Difficult that it is to watch Una without a sense of unease given the nature of the story, viewing is made more challenging with how the story is presented.
Una is an adaption of the play Blackbird by David Harrower in which a young woman, Una (Rooney Mara), tracks down the man, Ray (Ben Mendelsohn), who sexually abused her at the age of thirteen. Ray was convicted of his crimes and sentenced to four years in prison. Fifteen years later, Ray has become a successful warehouse manager and changed his name to Peter. However, Una hasn’t tracked Ray down for vengeance. Rather, she is looking for the truth behind the illicit sexual relationship they shared believing that they loved each other.
The first half of Una is told using a combination of flashbacks from the affair and its consequences, and the present day meeting between Una and Ray. It frequently switches back and forth between the two, but this makes the production feel stagnant and difficult to absorb oneself in it while watching. At times the flashback sequences are intrusive and they often feel like they merely display the story whilst the characters simultaneously tell it. However, when the pair discusses the day their affair was uncovered and Ray was arrested, the flashbacks cease and focus is drawn to the two on-screen. Unfortunately, this moment is brief, but the occasion allows both Mara and Mendelsohn to exhibit their acting prowess.

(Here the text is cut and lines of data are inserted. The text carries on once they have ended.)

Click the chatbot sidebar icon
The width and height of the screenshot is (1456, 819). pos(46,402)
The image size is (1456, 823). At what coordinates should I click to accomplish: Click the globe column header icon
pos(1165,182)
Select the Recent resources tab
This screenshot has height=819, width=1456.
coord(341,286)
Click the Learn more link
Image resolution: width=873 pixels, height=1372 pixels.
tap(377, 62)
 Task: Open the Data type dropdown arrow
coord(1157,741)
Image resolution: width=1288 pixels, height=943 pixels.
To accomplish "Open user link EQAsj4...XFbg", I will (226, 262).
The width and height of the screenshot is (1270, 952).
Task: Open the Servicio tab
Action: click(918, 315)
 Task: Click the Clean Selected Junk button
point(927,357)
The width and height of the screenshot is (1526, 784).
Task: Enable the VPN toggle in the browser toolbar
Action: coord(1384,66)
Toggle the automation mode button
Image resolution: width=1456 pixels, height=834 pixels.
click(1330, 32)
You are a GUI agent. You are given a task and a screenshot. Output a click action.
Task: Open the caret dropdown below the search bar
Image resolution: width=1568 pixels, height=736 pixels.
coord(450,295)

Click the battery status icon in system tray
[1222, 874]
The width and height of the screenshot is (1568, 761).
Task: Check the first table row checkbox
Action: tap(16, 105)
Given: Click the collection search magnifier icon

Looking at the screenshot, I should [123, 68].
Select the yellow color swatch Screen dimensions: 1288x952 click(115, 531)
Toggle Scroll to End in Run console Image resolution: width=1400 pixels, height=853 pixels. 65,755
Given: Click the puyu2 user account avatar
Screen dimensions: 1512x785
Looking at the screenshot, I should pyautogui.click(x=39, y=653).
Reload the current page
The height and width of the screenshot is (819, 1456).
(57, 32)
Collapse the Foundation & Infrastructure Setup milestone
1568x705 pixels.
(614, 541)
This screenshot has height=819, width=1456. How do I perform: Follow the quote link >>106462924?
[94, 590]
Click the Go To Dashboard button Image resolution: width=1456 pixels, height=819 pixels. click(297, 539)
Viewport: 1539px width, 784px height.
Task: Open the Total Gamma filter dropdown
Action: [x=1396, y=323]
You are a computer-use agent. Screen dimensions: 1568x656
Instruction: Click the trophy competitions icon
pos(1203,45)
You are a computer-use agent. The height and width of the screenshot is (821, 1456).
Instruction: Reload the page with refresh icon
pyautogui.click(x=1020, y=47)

The play takes place in a warehouse break room but director Benedict Andrews, who also staged the original theatrical production in 2005, decided to incorporate more locations and characters into this film. Yet these additions dilute the strength Una could’ve had. One particular subplot, with Ray having to lay off employees on the same day Una reappears in his life, adds increased pressure upon Mendelsohn’s character but this is not particularly needed given the strain he faces solely by Una’s presence.
Despite Una‘s flaws, performances from both Mara and Mendelsohn are fairly strong. Mara performs well as a woman with a difficult past struggling to comprehend her life and Mendelsohn effectively displays a man who is guilty and repentant. However, though their relationship is despicably plausible, it does not feel entirely credible due to the lack of focus between the two on-screen in the present day.
I cannot help but feel that if Andrews had focused more on the original text in Blackbird rather than utilizing flashbacks and added scenes, Una would have been a more satisfying and engaging view. As it stands, while audiences might be intrigued to discover how the film ends, they might also find themselves bemused when the credits roll.